O edital para credenciamento de instituições de ensino da rede privada interessadas em fornecer vagas para a Prefeitura de Maringá está suspenso há 24 dias, o que pode atrasar a matrícula das crianças para o ano letivo de 2019. No dia 20 de novembro, o Executivo suspendeu o edital de chamamento por 15 dias alegando que seria necessário fazer algumas adequações. O prazo para retomada venceu no dia 5 deste mês, mas o edital ainda não republicado.

De acordo com a secretária de Educação do município, Valkiria Trindade, a probabilidade é que ele seja republicado na próxima segunda-feira (17). "O edital estava muito forçado com relação a entrega de documentos. Então, procuramos flexibilizar um pouco mais, para ter um número maior de escolas participando. Agora, estamos aguardando os pareceres da Procuradoria Jurídica do município", explica.

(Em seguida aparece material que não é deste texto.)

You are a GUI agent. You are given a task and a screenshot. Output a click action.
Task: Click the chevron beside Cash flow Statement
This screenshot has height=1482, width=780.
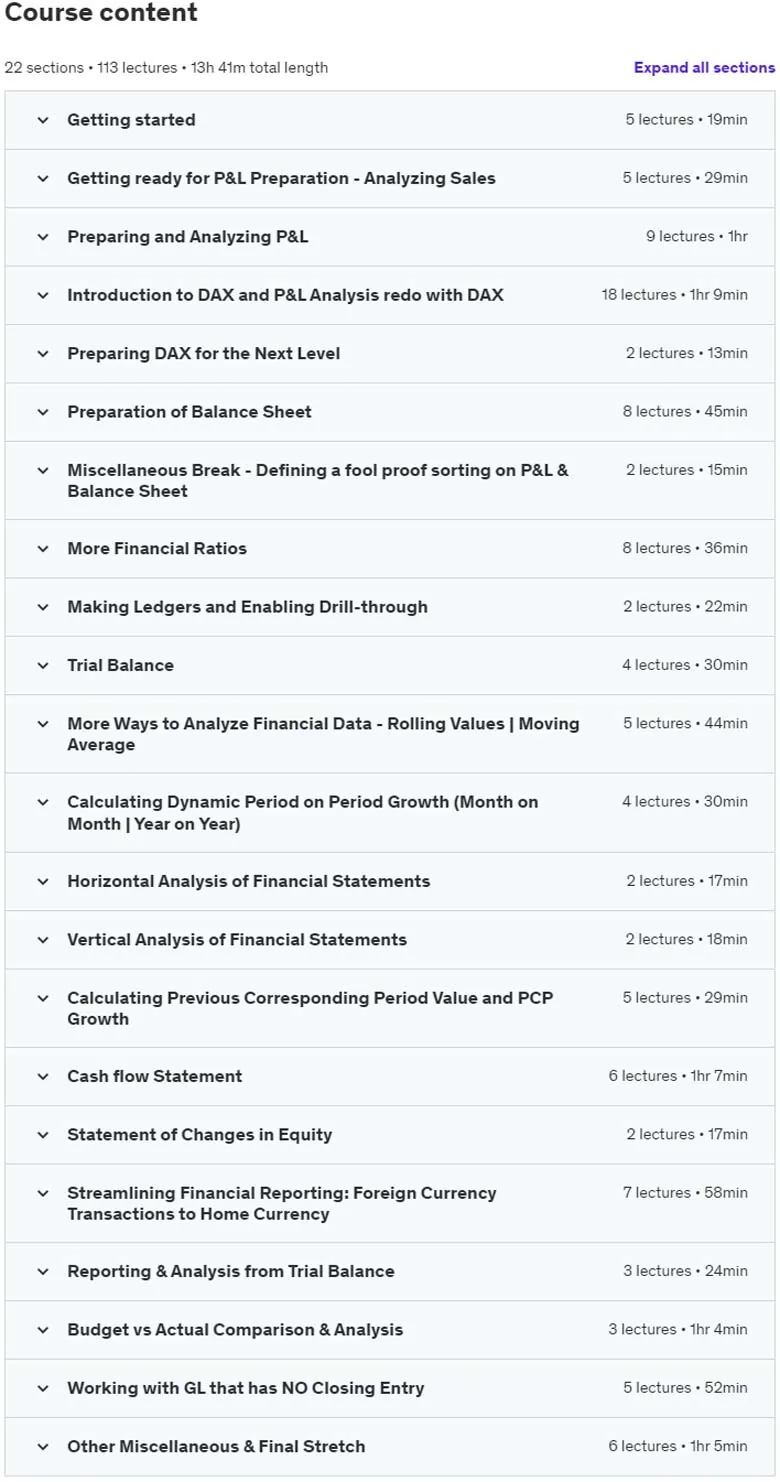tap(43, 1076)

Após a publicação, prevista para a próxima semana, as instituições de ensino da rede privada terão 30 dias para se cadastrar, ou seja, até o dia 17 de janeiro. Na sequência, a administração terá aproximadamente dez dias para avaliar os documentos e realizar visitas in locu nas escolas. Segundo a secretária de Educação, todo o processo - incluindo as matrículas das crianças - deve ser finalizado na primeira quinzena de fevereiro. O ano letivo da rede municipal de ensino inicia no dia 4 do mesmo mês.

"Nos dias 4 e 5 de fevereiro teremos reunião pedagógica, ou seja, preparação e planejamento. No dia 6 iniciam as aulas. Faremos de tudo para adequar com a data inicial dos nossos CMEIs, mas estamos dando esse prazo um pouco maior para não criar nenhuma ansiedade. Não vai prejudicar em nada na questão pedagógica, porque a faixa etária é de 0 a 3 anos", ressalta Valkiria Trindade.

A compra de vagas da rede privada de ensino atende uma determinação da Justiça. Em junho deste ano, o Ministério Público do Estado do Paraná (MPPR), por meio da 17ª Promotoria de Justiça da Comarca, obteve uma liminar que determinava o fim da fila por vagas em creches de Maringá. A decisão dava um prazo de seis meses para que, pelo menos metade das 3,4 mil crianças de zero a três anos que estão na fila, estejam com vaga garantida. E um ano para zerar a lista de espera. Em caso de descumprimento, foram impostas multas diárias a serem pagas pelo município e pelo prefeito Ulisses Maia.

No edital está prevista a aquisição imediata de duas mil vagas para atender crianças de 0 a 3 anos e 11 meses, com investimentos de R$ 2 milhões/mês. A média, por criança, é de R$ 1 mil.

A meta da administração é ofertar as vagas antes do início do ano letivo de 2019.